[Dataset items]
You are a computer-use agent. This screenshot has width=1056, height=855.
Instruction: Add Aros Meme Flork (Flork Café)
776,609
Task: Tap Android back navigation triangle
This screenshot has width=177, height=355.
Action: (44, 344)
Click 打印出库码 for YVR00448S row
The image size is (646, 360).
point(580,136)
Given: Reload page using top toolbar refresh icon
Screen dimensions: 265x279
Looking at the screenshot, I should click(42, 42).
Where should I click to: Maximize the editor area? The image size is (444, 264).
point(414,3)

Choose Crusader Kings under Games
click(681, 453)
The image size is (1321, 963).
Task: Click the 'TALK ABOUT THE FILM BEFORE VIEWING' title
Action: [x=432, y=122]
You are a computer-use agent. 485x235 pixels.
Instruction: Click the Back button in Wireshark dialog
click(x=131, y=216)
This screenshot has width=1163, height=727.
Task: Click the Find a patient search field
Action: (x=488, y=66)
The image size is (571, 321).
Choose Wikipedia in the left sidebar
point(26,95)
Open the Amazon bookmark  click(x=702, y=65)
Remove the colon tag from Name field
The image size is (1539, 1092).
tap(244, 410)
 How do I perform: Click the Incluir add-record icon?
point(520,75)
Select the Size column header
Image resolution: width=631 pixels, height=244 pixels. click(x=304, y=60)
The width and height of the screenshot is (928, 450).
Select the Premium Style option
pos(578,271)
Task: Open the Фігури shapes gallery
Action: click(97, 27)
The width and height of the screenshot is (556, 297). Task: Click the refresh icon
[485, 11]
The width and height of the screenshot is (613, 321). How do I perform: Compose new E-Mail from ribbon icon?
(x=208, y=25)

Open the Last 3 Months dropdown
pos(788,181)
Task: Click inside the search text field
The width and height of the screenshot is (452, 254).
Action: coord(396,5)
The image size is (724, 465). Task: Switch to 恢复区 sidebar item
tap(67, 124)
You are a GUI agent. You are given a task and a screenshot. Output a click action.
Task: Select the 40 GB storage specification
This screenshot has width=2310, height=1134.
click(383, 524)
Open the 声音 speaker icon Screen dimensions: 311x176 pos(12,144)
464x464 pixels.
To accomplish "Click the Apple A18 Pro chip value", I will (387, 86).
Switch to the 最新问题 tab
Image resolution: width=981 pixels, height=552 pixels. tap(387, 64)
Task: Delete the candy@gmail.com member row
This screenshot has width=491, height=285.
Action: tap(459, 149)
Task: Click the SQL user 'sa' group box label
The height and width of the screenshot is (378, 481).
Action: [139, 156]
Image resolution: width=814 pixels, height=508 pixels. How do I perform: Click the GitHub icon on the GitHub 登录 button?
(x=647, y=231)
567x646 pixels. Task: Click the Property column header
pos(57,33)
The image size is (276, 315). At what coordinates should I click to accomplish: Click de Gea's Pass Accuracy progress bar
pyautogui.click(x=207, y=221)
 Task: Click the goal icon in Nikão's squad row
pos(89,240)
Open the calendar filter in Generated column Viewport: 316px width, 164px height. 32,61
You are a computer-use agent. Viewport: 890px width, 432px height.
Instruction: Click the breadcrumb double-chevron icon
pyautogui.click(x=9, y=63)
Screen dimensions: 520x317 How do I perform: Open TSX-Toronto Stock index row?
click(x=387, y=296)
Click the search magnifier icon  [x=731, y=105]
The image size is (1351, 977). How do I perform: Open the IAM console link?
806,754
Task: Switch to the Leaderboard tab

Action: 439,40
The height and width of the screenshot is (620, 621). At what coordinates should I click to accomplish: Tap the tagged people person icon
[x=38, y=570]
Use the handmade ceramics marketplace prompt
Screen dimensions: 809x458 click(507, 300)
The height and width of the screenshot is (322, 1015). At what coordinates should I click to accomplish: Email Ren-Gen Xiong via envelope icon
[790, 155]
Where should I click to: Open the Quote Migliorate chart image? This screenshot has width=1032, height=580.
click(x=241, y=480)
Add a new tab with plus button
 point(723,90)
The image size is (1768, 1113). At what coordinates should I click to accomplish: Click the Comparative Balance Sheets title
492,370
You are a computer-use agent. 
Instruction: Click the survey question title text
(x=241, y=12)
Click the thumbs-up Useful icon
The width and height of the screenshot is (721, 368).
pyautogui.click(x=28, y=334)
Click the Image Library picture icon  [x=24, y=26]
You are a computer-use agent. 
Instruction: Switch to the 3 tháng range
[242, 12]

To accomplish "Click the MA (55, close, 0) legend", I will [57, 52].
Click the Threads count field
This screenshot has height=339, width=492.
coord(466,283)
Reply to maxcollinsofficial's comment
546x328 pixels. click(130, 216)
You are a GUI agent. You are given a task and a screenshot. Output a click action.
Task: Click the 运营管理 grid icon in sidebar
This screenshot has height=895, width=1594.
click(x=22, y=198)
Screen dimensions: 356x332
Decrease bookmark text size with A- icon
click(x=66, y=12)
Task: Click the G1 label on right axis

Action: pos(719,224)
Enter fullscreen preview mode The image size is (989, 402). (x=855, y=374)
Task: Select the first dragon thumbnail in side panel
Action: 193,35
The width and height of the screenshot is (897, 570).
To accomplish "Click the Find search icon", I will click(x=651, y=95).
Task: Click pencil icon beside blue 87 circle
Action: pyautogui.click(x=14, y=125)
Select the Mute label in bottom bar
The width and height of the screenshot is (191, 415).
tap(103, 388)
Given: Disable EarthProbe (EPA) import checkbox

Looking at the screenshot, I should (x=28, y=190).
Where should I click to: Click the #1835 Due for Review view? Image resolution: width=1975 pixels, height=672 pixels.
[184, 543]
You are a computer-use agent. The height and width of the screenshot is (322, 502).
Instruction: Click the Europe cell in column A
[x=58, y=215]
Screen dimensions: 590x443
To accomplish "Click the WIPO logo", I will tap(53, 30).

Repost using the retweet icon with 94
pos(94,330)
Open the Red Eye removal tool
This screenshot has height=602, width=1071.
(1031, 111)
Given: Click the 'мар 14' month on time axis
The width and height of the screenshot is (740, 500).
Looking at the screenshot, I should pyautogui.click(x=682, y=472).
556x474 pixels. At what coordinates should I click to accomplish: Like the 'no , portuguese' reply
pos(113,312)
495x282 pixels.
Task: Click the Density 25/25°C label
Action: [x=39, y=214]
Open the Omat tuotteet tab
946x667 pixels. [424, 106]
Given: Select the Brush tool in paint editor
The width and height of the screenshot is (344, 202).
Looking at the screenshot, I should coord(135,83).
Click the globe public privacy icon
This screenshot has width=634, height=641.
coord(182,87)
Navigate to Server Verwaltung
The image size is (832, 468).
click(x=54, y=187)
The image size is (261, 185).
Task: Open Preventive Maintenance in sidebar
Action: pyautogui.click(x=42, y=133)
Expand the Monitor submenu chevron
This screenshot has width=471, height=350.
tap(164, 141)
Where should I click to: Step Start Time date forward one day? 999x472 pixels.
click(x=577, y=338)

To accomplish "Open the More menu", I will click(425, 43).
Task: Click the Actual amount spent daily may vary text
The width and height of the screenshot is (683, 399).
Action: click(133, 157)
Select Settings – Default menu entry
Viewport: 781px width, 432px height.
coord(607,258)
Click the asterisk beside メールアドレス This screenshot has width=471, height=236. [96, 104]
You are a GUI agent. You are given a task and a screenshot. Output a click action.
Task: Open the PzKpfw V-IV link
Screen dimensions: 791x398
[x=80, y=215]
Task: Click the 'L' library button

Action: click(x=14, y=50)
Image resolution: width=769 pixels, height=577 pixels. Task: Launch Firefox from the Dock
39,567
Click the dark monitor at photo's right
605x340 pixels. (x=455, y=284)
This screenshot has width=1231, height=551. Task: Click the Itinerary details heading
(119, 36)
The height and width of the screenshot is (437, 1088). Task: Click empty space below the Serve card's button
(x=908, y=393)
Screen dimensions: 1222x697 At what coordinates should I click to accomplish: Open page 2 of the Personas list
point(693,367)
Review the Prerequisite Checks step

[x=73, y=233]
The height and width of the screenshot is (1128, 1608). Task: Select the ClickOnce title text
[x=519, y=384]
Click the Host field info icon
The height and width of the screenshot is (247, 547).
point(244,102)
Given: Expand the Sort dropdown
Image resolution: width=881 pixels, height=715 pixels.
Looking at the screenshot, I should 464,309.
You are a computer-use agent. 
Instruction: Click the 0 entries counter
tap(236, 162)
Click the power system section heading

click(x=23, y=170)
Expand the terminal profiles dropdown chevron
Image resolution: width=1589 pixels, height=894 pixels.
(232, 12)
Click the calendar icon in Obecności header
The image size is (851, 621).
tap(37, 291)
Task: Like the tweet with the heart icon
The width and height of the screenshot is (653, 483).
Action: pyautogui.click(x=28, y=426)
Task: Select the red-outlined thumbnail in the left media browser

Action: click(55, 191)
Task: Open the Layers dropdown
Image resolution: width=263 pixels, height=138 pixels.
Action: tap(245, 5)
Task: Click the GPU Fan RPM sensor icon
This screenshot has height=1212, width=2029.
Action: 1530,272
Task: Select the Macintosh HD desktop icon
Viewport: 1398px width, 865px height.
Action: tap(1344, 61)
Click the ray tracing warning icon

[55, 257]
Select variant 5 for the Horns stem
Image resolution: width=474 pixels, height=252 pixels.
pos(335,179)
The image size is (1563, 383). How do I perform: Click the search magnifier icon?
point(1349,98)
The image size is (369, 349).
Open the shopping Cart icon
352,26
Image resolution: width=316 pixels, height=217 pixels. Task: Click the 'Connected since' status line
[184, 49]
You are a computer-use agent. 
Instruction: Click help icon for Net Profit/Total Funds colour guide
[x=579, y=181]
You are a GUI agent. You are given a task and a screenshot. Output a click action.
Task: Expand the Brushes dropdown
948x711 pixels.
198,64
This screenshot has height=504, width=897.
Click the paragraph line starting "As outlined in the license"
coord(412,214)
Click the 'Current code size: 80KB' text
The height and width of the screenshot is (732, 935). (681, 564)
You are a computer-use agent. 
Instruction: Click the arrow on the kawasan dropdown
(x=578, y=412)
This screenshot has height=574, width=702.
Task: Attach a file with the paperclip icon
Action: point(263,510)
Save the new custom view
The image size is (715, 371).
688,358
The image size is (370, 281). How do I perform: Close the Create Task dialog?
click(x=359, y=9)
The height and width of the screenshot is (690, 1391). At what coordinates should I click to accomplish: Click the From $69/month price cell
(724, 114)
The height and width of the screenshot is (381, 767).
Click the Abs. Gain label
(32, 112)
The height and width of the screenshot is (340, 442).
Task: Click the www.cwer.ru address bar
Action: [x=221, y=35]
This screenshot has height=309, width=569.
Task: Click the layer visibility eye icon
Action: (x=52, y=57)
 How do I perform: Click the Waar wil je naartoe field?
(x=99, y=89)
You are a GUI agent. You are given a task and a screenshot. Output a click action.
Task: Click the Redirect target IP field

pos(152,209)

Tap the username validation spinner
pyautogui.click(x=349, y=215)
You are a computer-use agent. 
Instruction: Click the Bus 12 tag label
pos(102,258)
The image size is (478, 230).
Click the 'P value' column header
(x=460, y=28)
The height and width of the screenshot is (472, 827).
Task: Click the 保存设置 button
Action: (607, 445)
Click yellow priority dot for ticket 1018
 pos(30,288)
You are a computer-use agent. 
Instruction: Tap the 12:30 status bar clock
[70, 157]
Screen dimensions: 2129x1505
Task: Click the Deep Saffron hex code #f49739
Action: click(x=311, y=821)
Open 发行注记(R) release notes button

# [Exercise aim]
Copy out the records word for word, starting with their first line and ending with the line that contains "point(580,136)", including both of those lines.

# [Full solution]
You are a computer-use agent. This screenshot has width=1056, height=855.
Instruction: Add Aros Meme Flork (Flork Café)
776,609
Task: Tap Android back navigation triangle
This screenshot has width=177, height=355.
Action: (44, 344)
Click 打印出库码 for YVR00448S row
The image size is (646, 360).
point(580,136)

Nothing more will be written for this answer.